The request
Print the part of the listing that opens with the line containing "Task: Open the Header Size Small dropdown" and closes with the line containing "[x=345, y=79]", copying those lines without any change. Leave the pictures out of your answer.

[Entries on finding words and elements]
....
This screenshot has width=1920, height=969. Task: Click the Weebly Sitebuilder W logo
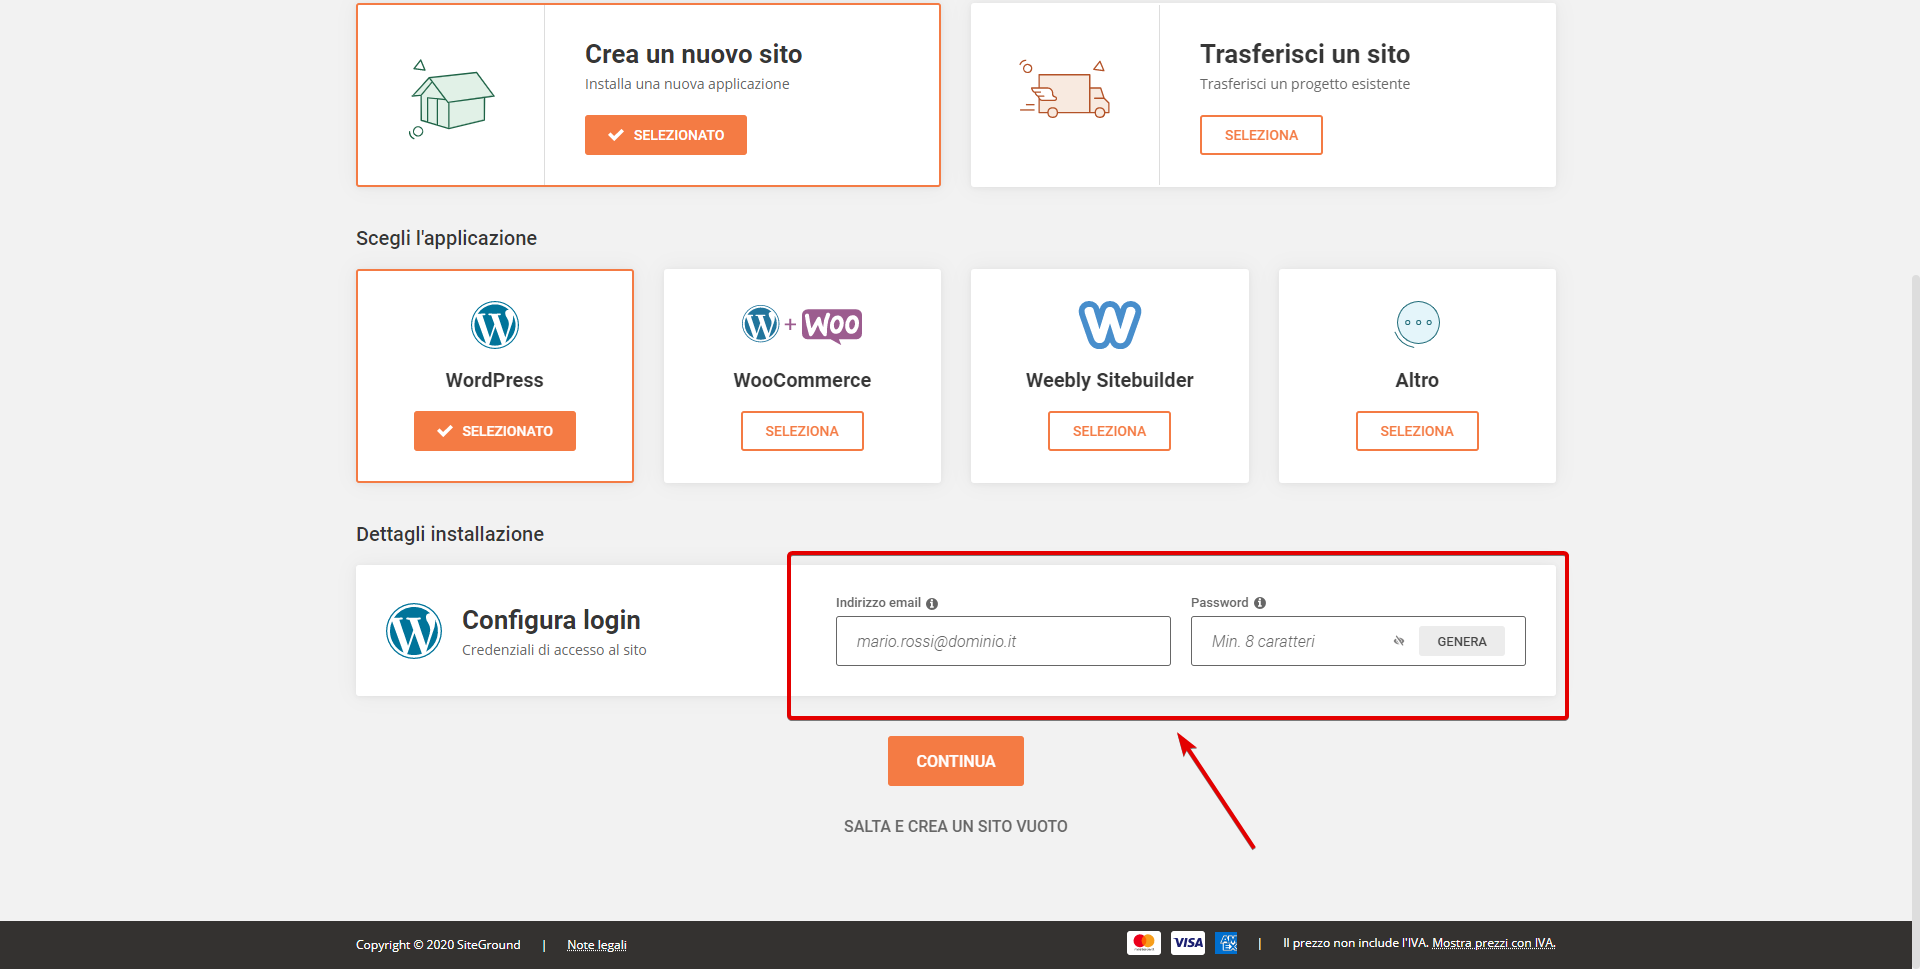[1109, 325]
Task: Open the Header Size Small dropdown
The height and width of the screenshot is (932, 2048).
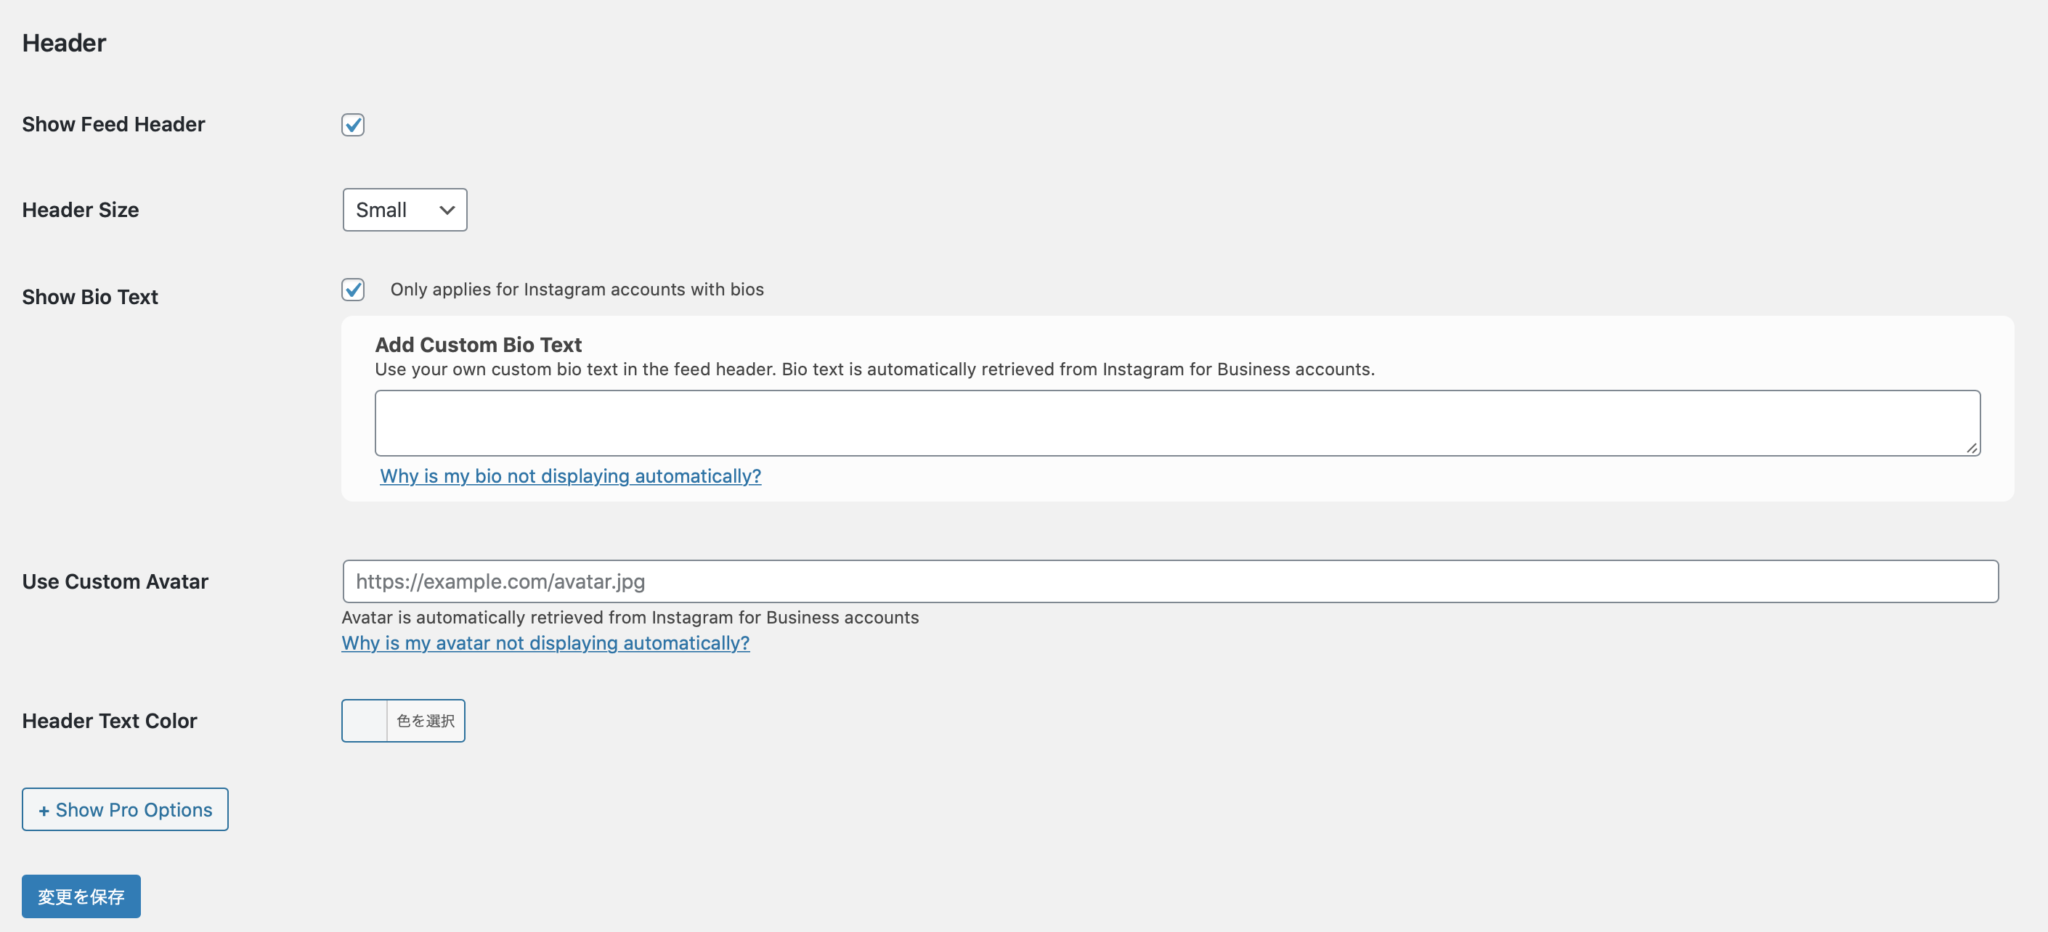Action: click(405, 210)
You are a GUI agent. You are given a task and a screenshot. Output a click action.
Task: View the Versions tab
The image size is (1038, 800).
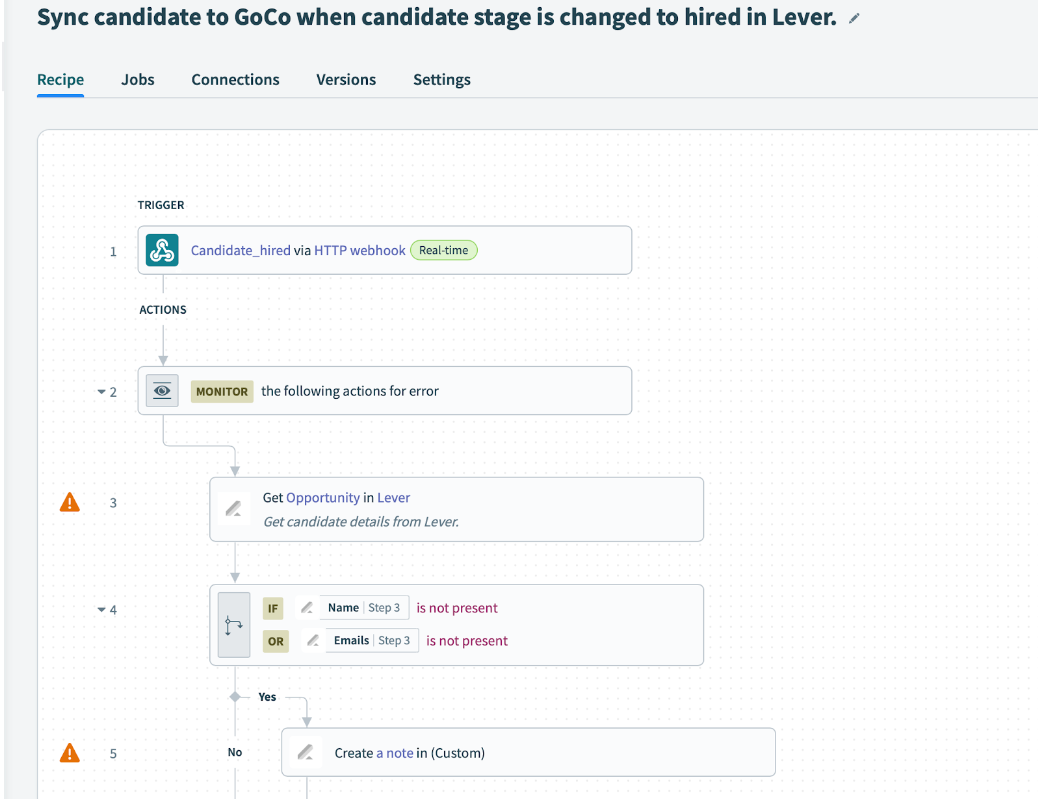[x=345, y=79]
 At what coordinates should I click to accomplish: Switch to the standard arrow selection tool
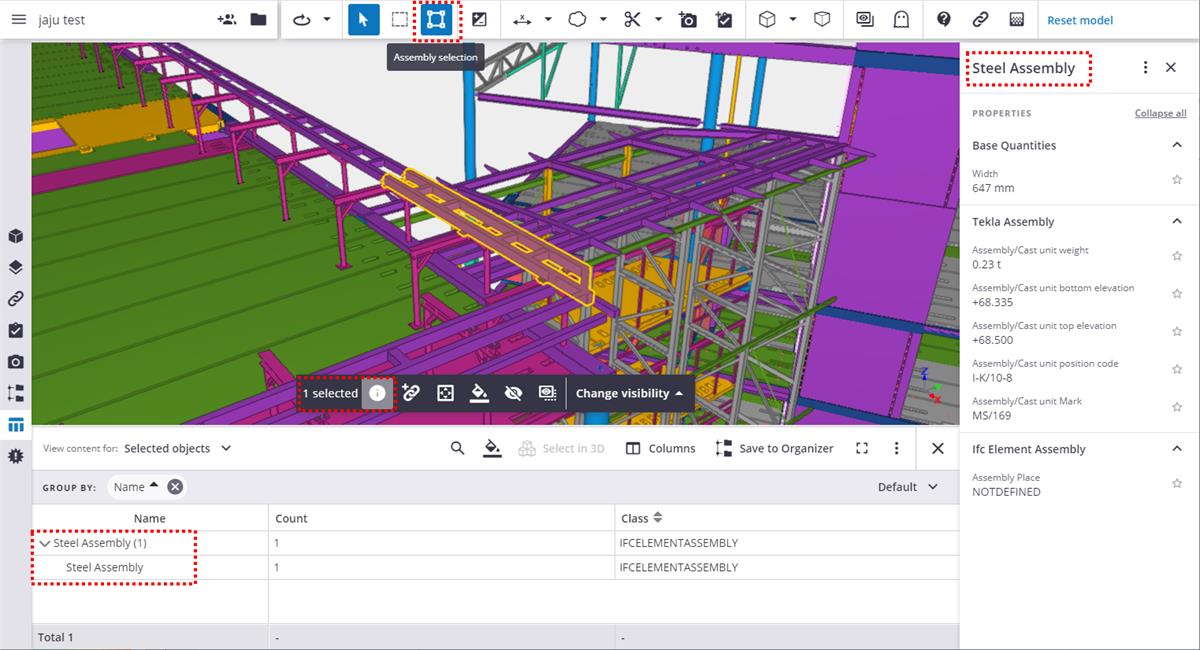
....
Exercise output
Task: Open the Header Size Small dropdown
The height and width of the screenshot is (932, 2048).
Action: click(405, 210)
You are a GUI agent. You are given a task and a screenshot. Output a click action.
Task: View the Versions tab
The image size is (1038, 800).
[x=345, y=79]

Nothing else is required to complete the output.